WCCM ECCOMAS 2026

Advancing Large-Scale CFD Simulations via online Training & Inference using SOD2D solver and TorchFort

Spiga, Filippo (NVIDIA Corporation)
Gasparino, Lucas (Barcelona Supercomputing Centre (BSC))
Lehmkuhl, Oriol (Barcelona Supercomputing Centre (BSC))

In session: MS084C - Integrating HPC and AI for Real-World Applications III

Please login to view abstract download link

Modern high-resolution computational fluid dynamics (CFD) simulations produce massive amounts of data — often hundreds of gigabytes per snapshot — creating severe I/O bottlenecks when storing and managing data for offline AI training. This often leads to discarding valuable intermediate data that capture the evolution of physical phenomena. Although advanced AI models such as CNNs, U-Nets, GNNs, Fourier Neural Operators (FNOs), and Physics-Informed Neural Networks (PINNs) are effective for complex PDE problems, they struggle to scale efficiently for large real-world engineering domains. To address this “data deluge” and improve time-to-solution for large-scale simulations, we integrate TorchFort into the SOD2D spectral element solver. TorchFort, an open-source library developed by NVIDIA, provides seamless coupling between AI models and Fortran-based solvers within a unified MPI framework.
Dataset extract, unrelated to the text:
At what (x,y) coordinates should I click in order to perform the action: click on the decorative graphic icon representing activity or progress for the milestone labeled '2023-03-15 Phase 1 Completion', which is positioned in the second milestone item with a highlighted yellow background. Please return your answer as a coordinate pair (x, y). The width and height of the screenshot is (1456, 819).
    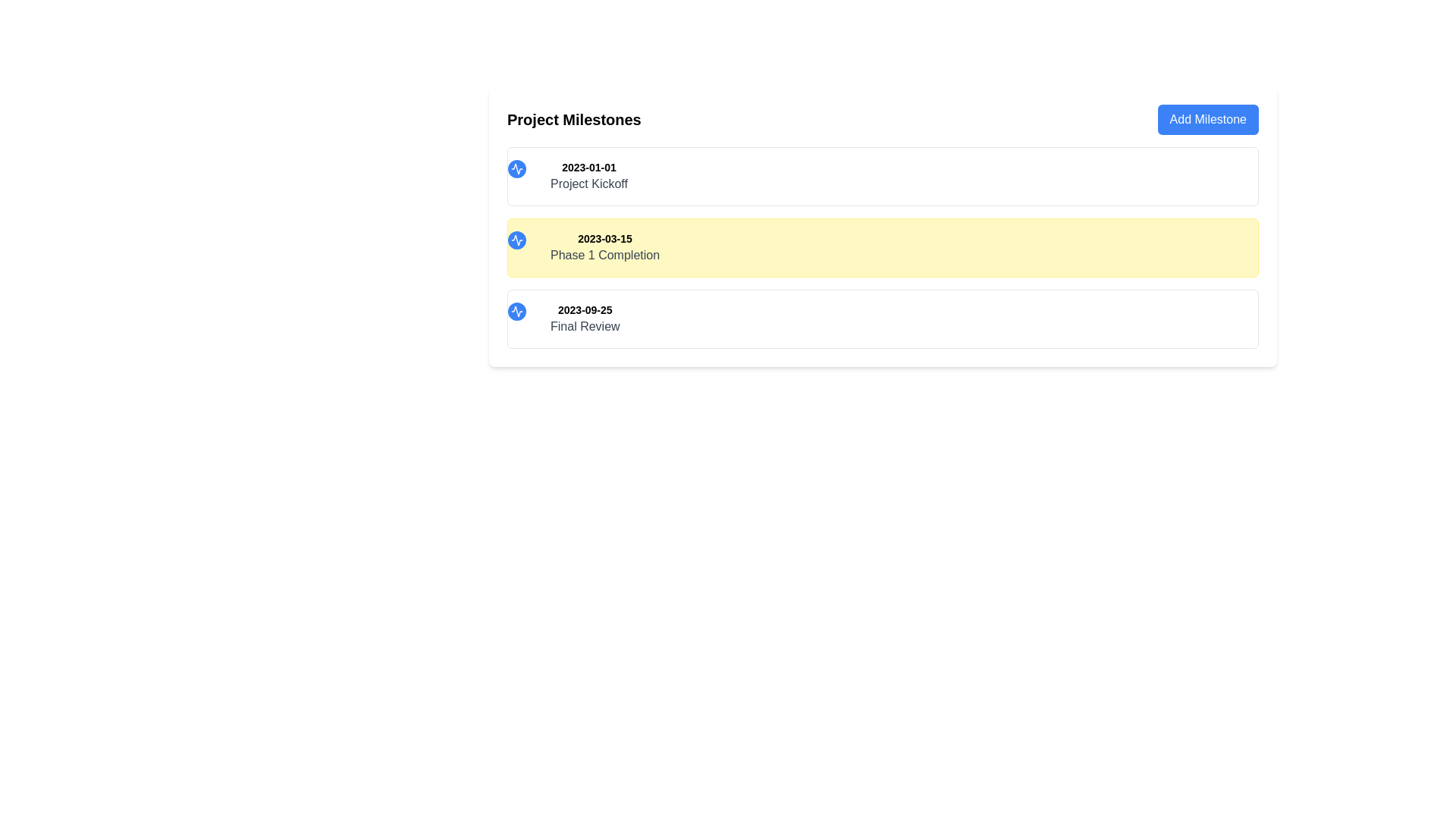
    Looking at the image, I should click on (516, 239).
Unlike alternative methods such as native Python wrappers or external orchestration tools (e.g., SmartSim), TorchFort removes the need for standalone driver programs and handles all learning tasks directly within the simulation environment. This work demonstrates a methodology for online training and inference, where the AI model operates concurrently with the running simulation. Data are accessed directly from memory, eliminating file I/O overhead and enabling real-time responses, such as early termination when a simulation diverges. The framework is generalizable to other CFD solvers. As a proof of concept, a U-Net architecture for feature detection is used to illustrate the integration process and component coupling. The method uses TorchScript-exported PyTorch models and YAML-based configuration files loaded dynamically by SOD2D, enabling flexible experimentation without modifying the core solver. This integrated approach streamlines the creation of high-fidelity AI surrogate models by leveraging live simulation data instead of stored datasets. It removes storage constraints, accelerates model development, and supports adaptive AI-assisted simulations for complex, long-term CFD studies transforming how large-scale engineering problems are modeled and optimized.